Après l’annonce, on a demandé à Dyer si des progrès avaient été réalisés en matière de diversité dans le théâtre britannique. Il a dit qu’il n’était pas optimiste : « Que cette culpabilité se transforme ou non en quelque chose de reconnaissable pour les personnes qui ont souffert… une sorte de réparation, ce serait une position intéressante dans laquelle placer les gens.

Aujourd’hui, il ajoute : « Je pense que ce qui a tendance à se produire, c’est que les gens disent : ‘OK, amenons des jeunes Noirs à s’entraîner’, et ensuite vous devez attendre que tous ces gens aient suffisamment d’expérience pour ensuite être considérés comme bons pour le emploi, puis une autre génération de personnes est perdue. Il y a plus lieu de reconnaître les personnes qui l’ont réellement fait, dans des circonstances terribles, et de s’assurer qu’elles sont, d’une part, annoncées pour avoir survécu à une putain de tyrannie, et deux, étant donné le respect et le travail pour justifier la omission de l’histoire de leurs talents. Il y a des tas de gens qui sont clairement engagés dans cette industrie – ils doivent être sacrément engagés parce qu’ils ont supporté toutes ces conneries pendant de putains d’années – pourquoi choisiriez-vous alors un jeune qui découvre simplement s’il l’aime ou ne pas?

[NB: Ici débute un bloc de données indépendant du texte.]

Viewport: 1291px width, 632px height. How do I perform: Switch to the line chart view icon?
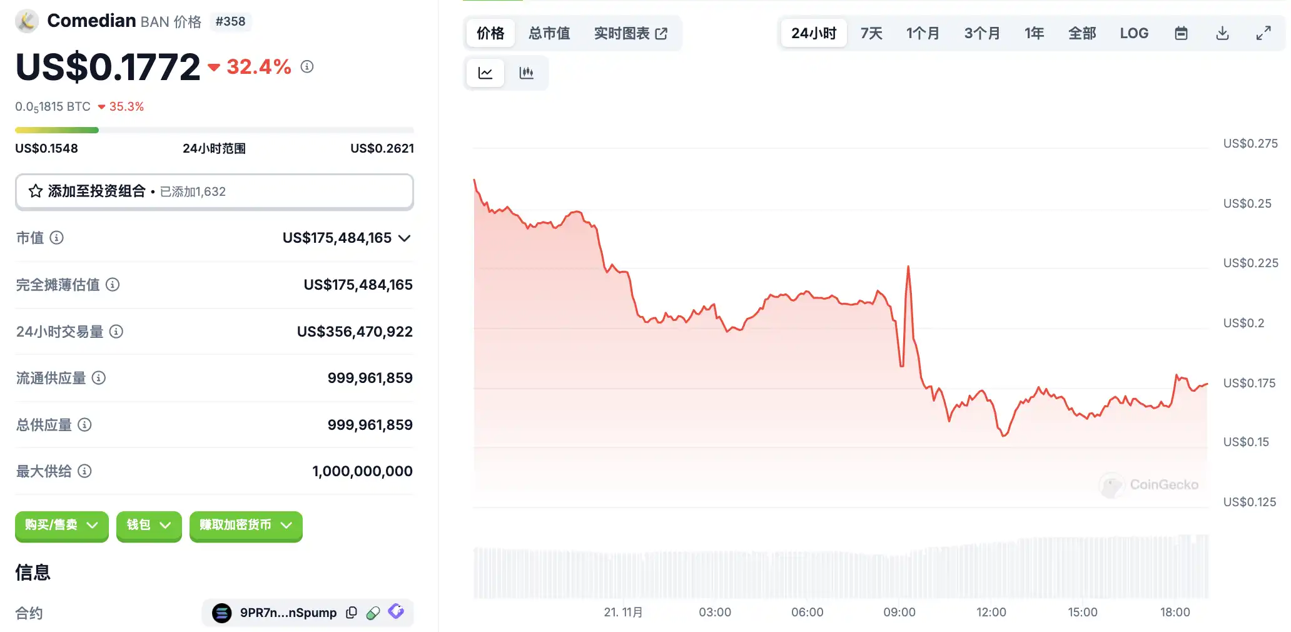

Ils ne devraient pas avoir la pression du monde et de l’entreprise qui leur dit « Regardez ! Nous essayons d’aider la diversité; vous devez être brillant !’ Ils n’ont pas besoin d’être brillants ! Ils n’ont pas à sauver votre entreprise !

Dyer a obtenu le feu vert après un traitement contre le cancer au cours de la deuxième semaine de répétitions. Non, dit-il, il n’a jamais pensé à refuser le travail, au motif compréhensible qu’il en avait déjà assez dans son assiette : dehors.'”

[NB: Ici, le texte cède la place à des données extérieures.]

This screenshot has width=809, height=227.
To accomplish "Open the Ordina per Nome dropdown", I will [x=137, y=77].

Le défi, dit-il, est de produire une pièce qui projette une musique très familière sous un nouveau jour. « Tout le monde pense connaître ses chansons, jusqu’à ce qu’ils les entendent vraiment. Notre travail est donc de faire en sorte que les gens les entendent vraiment – ​​moi aussi. Vous pensez que vous connaissez une parole et puis vous dites : « Oh mon Dieu, il disait vraiment ça. » Vous pensez que vous comprenez la vraie puissance d’une chanson, et ensuite vous comprenez que l’histoire derrière cela signifie que c’est aussi une chanson personnelle, par opposition à un simple hymne d’autonomisation. Cela vient en fait de quelque chose qui est arrivé à Bob, ou est une expression qui lui est très personnelle. Donc, ce que nous espérons faire, c’est personnaliser ces chansons, afin que nous puissions entrer dans la tête et le cœur de Bob.